At the time of the incident the two rear occupants were wearing seatbelts but not  the two front passengers.  The two front occupants had head injuries, with the College PC being the most seriously hurt. The two rear passengers were bruised but did not require medical treatment.

Following the accident, an attempt was made to phone for help.  The team did not call the emergency services or the second team car because there was no phone signal.  After ~ 35 minutes the first vehicle to pass the scene was a motorcyclist who stopped.  The least injured passenger obtained a lift with the motorcyclist towards an area of better phone reception.

Approximately 30 minutes later the next vehicle to arrive at the accident was a passing truck, which stopped and offered the remaining members of the team a lift to a local hospital in Macomia.

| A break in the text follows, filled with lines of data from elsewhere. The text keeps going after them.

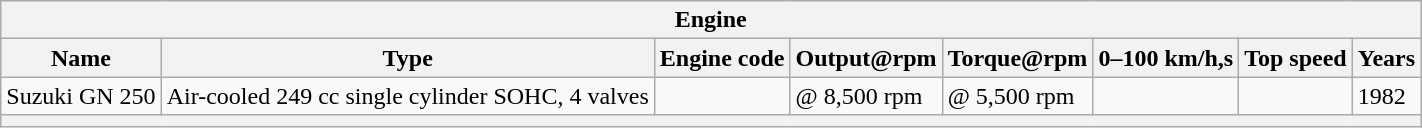
Output@rpm [866, 58]
Top speed [1296, 58]
Engine code [722, 58]
Torque@rpm [1018, 58]
Years [1386, 58]
Type [408, 58]
Air-cooled 249 cc single cylinder SOHC, 4 valves [408, 96]
Engine [711, 20]
@ 8,500 rpm [866, 96]
Suzuki GN 250 [81, 96]
@ 5,500 rpm [1018, 96]
0–100 km/h,s [1166, 58]
Name [81, 58]
1982 [1386, 96]
Pinpoint the cell where the given text exists, returning its (X, Y) midpoint coordinate. 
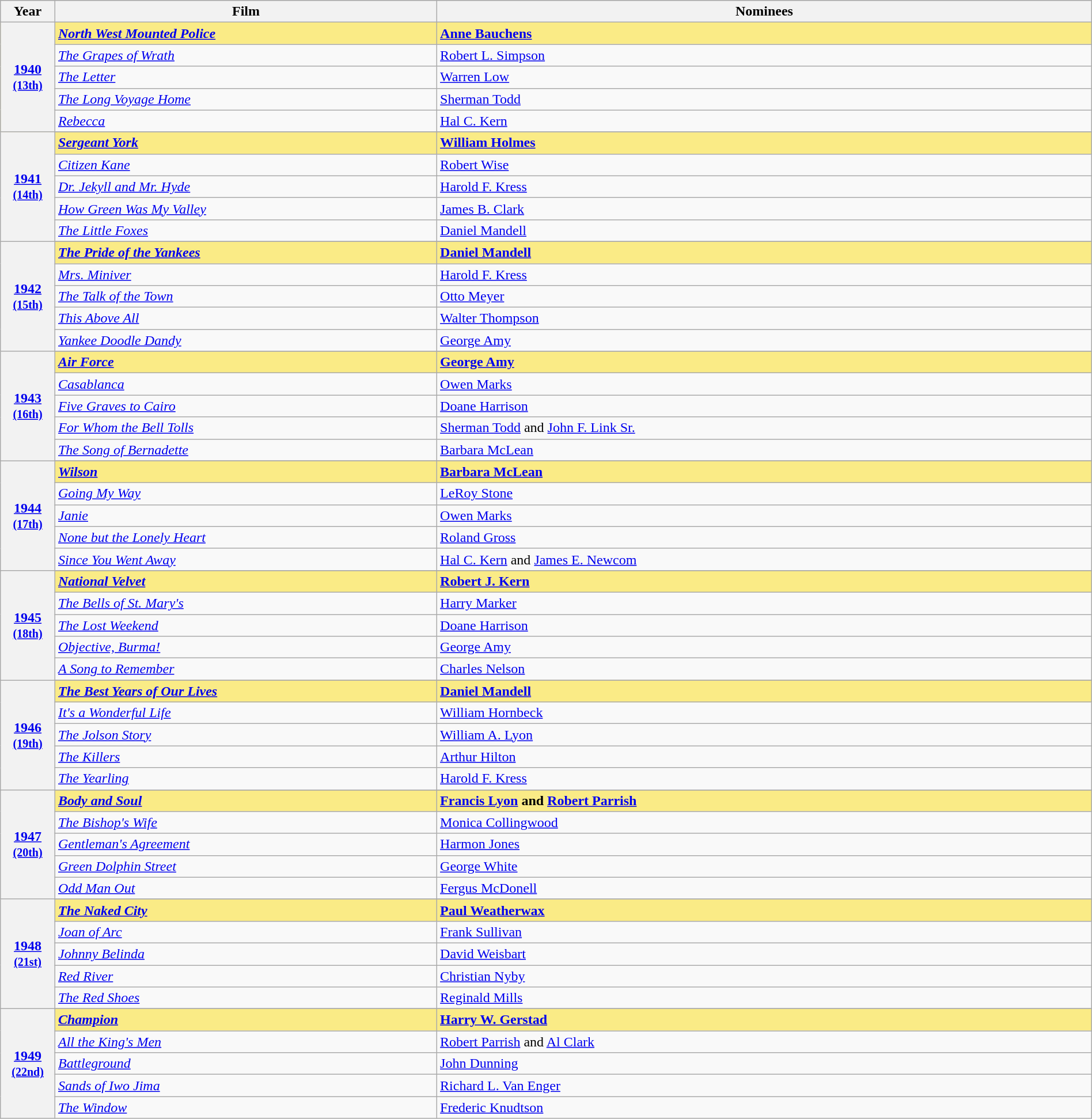
Objective, Burma! (245, 647)
1949(22nd) (28, 1064)
Since You Went Away (245, 559)
Otto Meyer (765, 297)
Warren Low (765, 77)
Rebecca (245, 121)
1943(16th) (28, 406)
The Jolson Story (245, 735)
Odd Man Out (245, 888)
Francis Lyon and Robert Parrish (765, 801)
Yankee Doodle Dandy (245, 340)
Hal C. Kern (765, 121)
George White (765, 866)
William Hornbeck (765, 713)
Sherman Todd and John F. Link Sr. (765, 428)
Sands of Iwo Jima (245, 1086)
The Yearling (245, 779)
Monica Collingwood (765, 822)
Frederic Knudtson (765, 1108)
Hal C. Kern and James E. Newcom (765, 559)
Dr. Jekyll and Mr. Hyde (245, 187)
The Song of Bernadette (245, 450)
Going My Way (245, 494)
A Song to Remember (245, 669)
Paul Weatherwax (765, 910)
Sergeant York (245, 143)
Frank Sullivan (765, 932)
David Weisbart (765, 954)
William A. Lyon (765, 735)
1945(18th) (28, 625)
Harry W. Gerstad (765, 1020)
William Holmes (765, 143)
Nominees (765, 12)
Battleground (245, 1064)
James B. Clark (765, 208)
Champion (245, 1020)
None but the Lonely Heart (245, 537)
1941(14th) (28, 187)
Charles Nelson (765, 669)
The Letter (245, 77)
Robert L. Simpson (765, 55)
The Killers (245, 757)
1946(19th) (28, 735)
Red River (245, 976)
Fergus McDonell (765, 888)
The Naked City (245, 910)
The Grapes of Wrath (245, 55)
Mrs. Miniver (245, 275)
Anne Bauchens (765, 33)
The Lost Weekend (245, 625)
Joan of Arc (245, 932)
1948(21st) (28, 954)
1944(17th) (28, 515)
Arthur Hilton (765, 757)
Richard L. Van Enger (765, 1086)
1940(13th) (28, 77)
Harry Marker (765, 603)
Janie (245, 515)
The Red Shoes (245, 998)
Walter Thompson (765, 318)
Green Dolphin Street (245, 866)
Wilson (245, 472)
National Velvet (245, 581)
Roland Gross (765, 537)
All the King's Men (245, 1042)
Robert J. Kern (765, 581)
Year (28, 12)
LeRoy Stone (765, 494)
The Pride of the Yankees (245, 252)
North West Mounted Police (245, 33)
Casablanca (245, 384)
How Green Was My Valley (245, 208)
Robert Parrish and Al Clark (765, 1042)
Christian Nyby (765, 976)
Citizen Kane (245, 165)
The Talk of the Town (245, 297)
For Whom the Bell Tolls (245, 428)
Harmon Jones (765, 844)
Robert Wise (765, 165)
Sherman Todd (765, 99)
It's a Wonderful Life (245, 713)
Gentleman's Agreement (245, 844)
Body and Soul (245, 801)
1947(20th) (28, 844)
John Dunning (765, 1064)
The Best Years of Our Lives (245, 691)
Johnny Belinda (245, 954)
The Bishop's Wife (245, 822)
The Window (245, 1108)
1942(15th) (28, 296)
The Little Foxes (245, 230)
Reginald Mills (765, 998)
Air Force (245, 362)
The Long Voyage Home (245, 99)
The Bells of St. Mary's (245, 603)
Film (245, 12)
This Above All (245, 318)
Five Graves to Cairo (245, 406)
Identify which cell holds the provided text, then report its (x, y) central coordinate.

The injured persons were treated at Macomia District Hospital. The College project coordinator required 8 stiches to the head, an MRI scan was recommended and a shoulder x-ray. The x-ray and MRI could not be performed at Macomia hospital.  The injured team had to make a further 3 hour journey back to Pemba in a local ambulance. The College PC was informed that she may require a blood transfusion, which was refused due to the risk of BBV contamination.

Findings

  1. The chrome roll bar was ineffective at protecting the passenger space.  A proper roll cage would include protection for the front of the cab.
  2. Unsecured hard items within the cab became a hazard to passengers during the accident and were also thrown clear of the vehicle and lost or damaged.
  3. The team did not have a satellite phone or any secondary means of summoning assistance.
  4. The vehicle had seat belts but the front seat passengers were not wearing them at the time of the incident.
  5. There was no second vehicle traveling with the team as dictated by the risk assessment.
  6. The team were in a hurry to catch up with the lead vehicle.
  7. The driver did not have off road driving training.

Conclusions

The risk assessment had identified key hazards and control measures but was not being fully implemented in the field.

Risk assessments are conducted for the benefit of the offsite team, to keep them from harm and maximise the amount of time spent in the field carrying out research.  If there are reasons why they cannot be implemented this needs to be communicated to the PI or PIC and the field work processes re-evaluated and / or alternative control measures considered.